Source text »
-=-=-=-=-

Model Driven Development

Openbravo ERP follows a Model Driven Development (MDD) approach. This means that Openbravo uses a technology agnostic model to define application components, such as windows and processes. Based on this application model, java code and other software artifacts are generated.

Openbravo model information -so called metadata- is stored in the Openbravo Application Dictionary. The process to generate the code from metadata is called Wizard for Application Development (WAD).

Model Driven Development aims to increase productivity and re-use through separation of concerns and abstraction. The model is an abstract definition of system components which contains enough information to drive the generation of one (or more) implementations of the system in a concrete technology.

This separation of concerns -abstract functional description in the model and implementatation of model components in a concrete technology- hides technology complexities to ERP domain experts in their process to define and implement new ERP functionality and simplifies the evolution of the implementation technology

In some cases it is needed to code a solution externally from the model. This is fully supported by Openbravo. Developers can freely develop their own solutions on top of the Openbravo ERP technology stack.


Modularity is a new capability introduced in the Openbravo ERP 2.50 release which allows to define and package additional functionality and configurations as extension modules, independently from the core product.

Modularity changes the way in which Openbravo ERP can be adapted to user needs. Instead of customizing the code to match user requirements, it is possible to externally -from an independent module- extend Openbravo ERP functionality and to configure it.

This new approach has several advantages. Most important:

  • Enables pure distributed development: new functionalities can be developed through modules in a pure distributed manner. The team developing the module can work isolated from other teams -they only need a stable API from the other modules they use- and the life cycle of this module -including releases- is independent from other modules.

-=-=-=-=-

Problem set »
• a. In the Openbravo ERP text, what does separating the abstract model from its implementation in a concrete technology achieve? Answer in one to three sentences.
• b. Carry the Openbravo ERP development text forward, starting after its last sentence.

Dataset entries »

-=-=-=-=-

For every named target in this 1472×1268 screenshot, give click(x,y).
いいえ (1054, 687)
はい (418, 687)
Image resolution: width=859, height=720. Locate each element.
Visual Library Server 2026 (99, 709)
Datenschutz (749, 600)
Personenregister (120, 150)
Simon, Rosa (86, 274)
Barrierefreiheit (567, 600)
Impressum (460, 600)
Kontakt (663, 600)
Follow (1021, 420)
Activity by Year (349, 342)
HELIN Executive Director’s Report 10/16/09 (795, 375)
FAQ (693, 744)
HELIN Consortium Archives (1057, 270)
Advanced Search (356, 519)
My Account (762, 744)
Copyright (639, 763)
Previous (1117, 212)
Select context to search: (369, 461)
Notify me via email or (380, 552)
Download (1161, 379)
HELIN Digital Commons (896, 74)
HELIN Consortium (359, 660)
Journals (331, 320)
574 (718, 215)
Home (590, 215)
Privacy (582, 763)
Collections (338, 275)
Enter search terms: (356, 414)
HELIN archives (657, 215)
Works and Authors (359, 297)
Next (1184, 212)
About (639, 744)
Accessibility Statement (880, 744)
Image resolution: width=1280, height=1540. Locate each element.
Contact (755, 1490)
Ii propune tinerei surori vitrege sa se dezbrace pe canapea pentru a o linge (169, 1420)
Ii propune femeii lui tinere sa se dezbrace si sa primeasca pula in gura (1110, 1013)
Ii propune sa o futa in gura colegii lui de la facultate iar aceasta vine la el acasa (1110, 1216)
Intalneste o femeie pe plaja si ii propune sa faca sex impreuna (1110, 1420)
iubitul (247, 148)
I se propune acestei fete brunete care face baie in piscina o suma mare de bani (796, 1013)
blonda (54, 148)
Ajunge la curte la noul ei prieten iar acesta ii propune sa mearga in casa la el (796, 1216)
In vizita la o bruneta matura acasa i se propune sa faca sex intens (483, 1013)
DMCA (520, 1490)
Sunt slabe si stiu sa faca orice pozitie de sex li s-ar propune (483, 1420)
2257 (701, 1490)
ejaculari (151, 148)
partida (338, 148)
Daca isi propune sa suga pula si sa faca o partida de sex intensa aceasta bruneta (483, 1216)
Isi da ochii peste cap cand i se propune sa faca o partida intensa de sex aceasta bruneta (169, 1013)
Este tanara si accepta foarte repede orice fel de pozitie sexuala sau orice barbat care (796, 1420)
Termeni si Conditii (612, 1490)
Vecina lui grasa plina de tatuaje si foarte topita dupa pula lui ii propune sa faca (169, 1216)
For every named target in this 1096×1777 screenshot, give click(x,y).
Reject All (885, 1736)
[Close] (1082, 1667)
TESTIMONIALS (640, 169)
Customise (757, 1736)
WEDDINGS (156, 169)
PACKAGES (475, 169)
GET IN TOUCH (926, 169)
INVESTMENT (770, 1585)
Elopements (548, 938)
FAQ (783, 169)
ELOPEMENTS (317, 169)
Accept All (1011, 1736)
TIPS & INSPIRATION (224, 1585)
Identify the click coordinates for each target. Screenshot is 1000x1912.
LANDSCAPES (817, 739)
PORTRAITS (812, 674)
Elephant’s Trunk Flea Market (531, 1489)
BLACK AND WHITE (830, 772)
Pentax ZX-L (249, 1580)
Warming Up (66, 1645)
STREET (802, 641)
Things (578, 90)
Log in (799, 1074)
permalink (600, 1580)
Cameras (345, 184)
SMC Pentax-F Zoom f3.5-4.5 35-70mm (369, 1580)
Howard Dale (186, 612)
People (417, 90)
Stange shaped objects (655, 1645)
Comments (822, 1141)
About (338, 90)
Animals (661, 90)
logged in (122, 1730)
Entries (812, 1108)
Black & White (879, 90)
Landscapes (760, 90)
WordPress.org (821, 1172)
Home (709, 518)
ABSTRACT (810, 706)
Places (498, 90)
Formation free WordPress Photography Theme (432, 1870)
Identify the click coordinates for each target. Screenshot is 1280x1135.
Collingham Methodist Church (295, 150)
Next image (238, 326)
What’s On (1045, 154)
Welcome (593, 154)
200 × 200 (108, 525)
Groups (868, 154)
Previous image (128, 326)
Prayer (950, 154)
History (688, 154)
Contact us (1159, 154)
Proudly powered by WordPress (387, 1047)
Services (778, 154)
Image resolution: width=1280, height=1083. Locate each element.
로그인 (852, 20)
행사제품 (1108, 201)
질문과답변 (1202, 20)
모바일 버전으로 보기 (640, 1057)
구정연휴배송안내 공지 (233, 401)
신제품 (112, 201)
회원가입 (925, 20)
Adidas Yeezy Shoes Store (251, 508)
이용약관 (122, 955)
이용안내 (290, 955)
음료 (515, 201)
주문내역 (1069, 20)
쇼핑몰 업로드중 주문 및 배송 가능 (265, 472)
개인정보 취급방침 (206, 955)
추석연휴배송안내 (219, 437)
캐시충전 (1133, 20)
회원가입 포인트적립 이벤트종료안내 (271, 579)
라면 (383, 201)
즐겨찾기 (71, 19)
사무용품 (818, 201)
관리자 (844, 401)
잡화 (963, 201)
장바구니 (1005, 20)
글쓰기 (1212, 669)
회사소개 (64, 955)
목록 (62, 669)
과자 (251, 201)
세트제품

-=-=-=-=-

Final results »
• a. Keeping the abstract functional description in the model apart from its implementation in a concrete technology hides technology complexities from ERP domain experts as they define and implement new ERP functionality. It also simplifies the evolution of the implementation technology. The broader aim is to increase productivity and re-use.

• b.
  • Highly improves maintenance of code: developing through modules means packaging independently. With a proper definition of module dependencies and keeping API's stable the process of updating an instance is straightforward and can be performed in one user click
  • Encourages sharing and re-use of new functionalities: developing through modules make it quite simple to share this new functionality with other people. If developers want to share their modules all they need is to package and publish them in Openbravo Forge (Central Repository). After that these modules will be publicly available and other users can search for them and install them through a simple process.

Pure web application - Rich client

Openbravo ERP is, by its very nature, a pure web application. Ubiquity of web browsers provides an universal point of access. Openbravo understands the network as a platform, delivering and allowing users to use applications entirely through a browser.

The requirements are minimum: a web browser is available on virtually all computer systems. Moreover, being web-based means the product can be delivered over the Internet, allowing to update the application without distributing and installing software on potentially hundreds of client computers.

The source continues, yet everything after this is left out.